Happy New Year? That very much remains to be seen: the impact of Omicron on retail is really yet to be fully seen, but as data from how shoppers shopped over Christmas and New Year start to dribble in, some early trends may be emerging.
With restrictions on people’s movements greatly lessened from last Christmas there has been a distinct move back towards store shopping. It is nowhere near where it was pre-pandemic, but there are indications of just how it may play a larger role in the retail journey going forward than many had feared.
Online grocery sales for December show a 3.7% dip this year compared to last – still way up on pre-pandemic 2019 – driven in part by difficulty in securing a delivery slot in the run up to Christmas, but also by the desire to browse luxury items and gifts.
In beauty, a separate study shows that around 60% of consumers actively want to go to stores to buy – or at least to try – cosmetics and to interact with sales agents for advice than to use the web or social media.

Requirement 1. For the retail passage, say whether each statement agrees with it, answering yes or no and quoting the deciding words: (a) Online grocery sales for December rose compared with the year before. (b) Store shopping is back at its pre-pandemic level. (c) About 60% of beauty consumers want to go to stores to buy or try cosmetics.
Requirement 2. Write out the part of the retail passage starting with "Online grocery sales" and going on through "or social media.".
The rows after this point aren't needed.

Raw data.
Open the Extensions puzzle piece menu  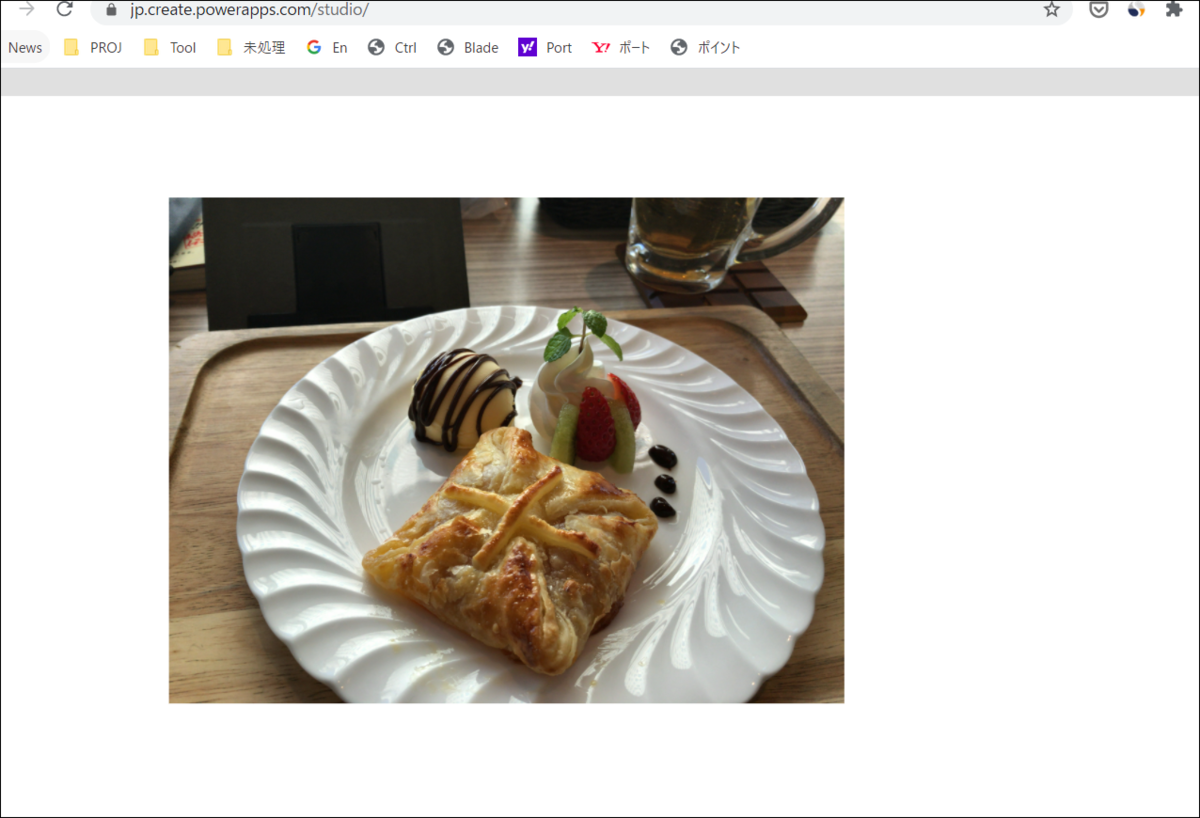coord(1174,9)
==
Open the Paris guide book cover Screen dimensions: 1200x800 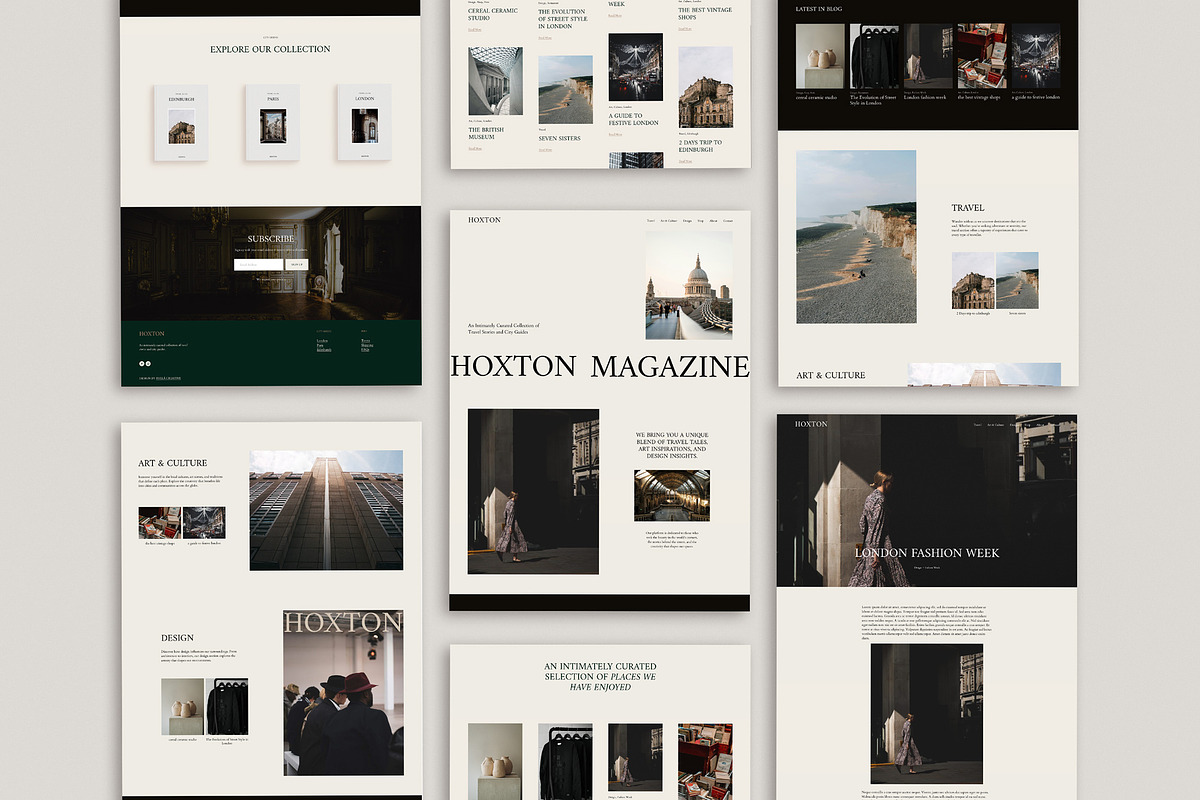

Answer space 1.
(a) No: "Online grocery sales for December show a 3.7% dip this year compared to last"
(b) No: "It is nowhere near where it was pre-pandemic"
(c) Yes: "around 60% of consumers actively want to go to stores to buy – or at least to try – cosmetics"

Answer space 2.
Online grocery sales for December show a 3.7% dip this year compared to last – still way up on pre-pandemic 2019 – driven in part by difficulty in securing a delivery slot in the run up to Christmas, but also by the desire to browse luxury items and gifts.
In beauty, a separate study shows that around 60% of consumers actively want to go to stores to buy – or at least to try – cosmetics and to interact with sales agents for advice than to use the web or social media.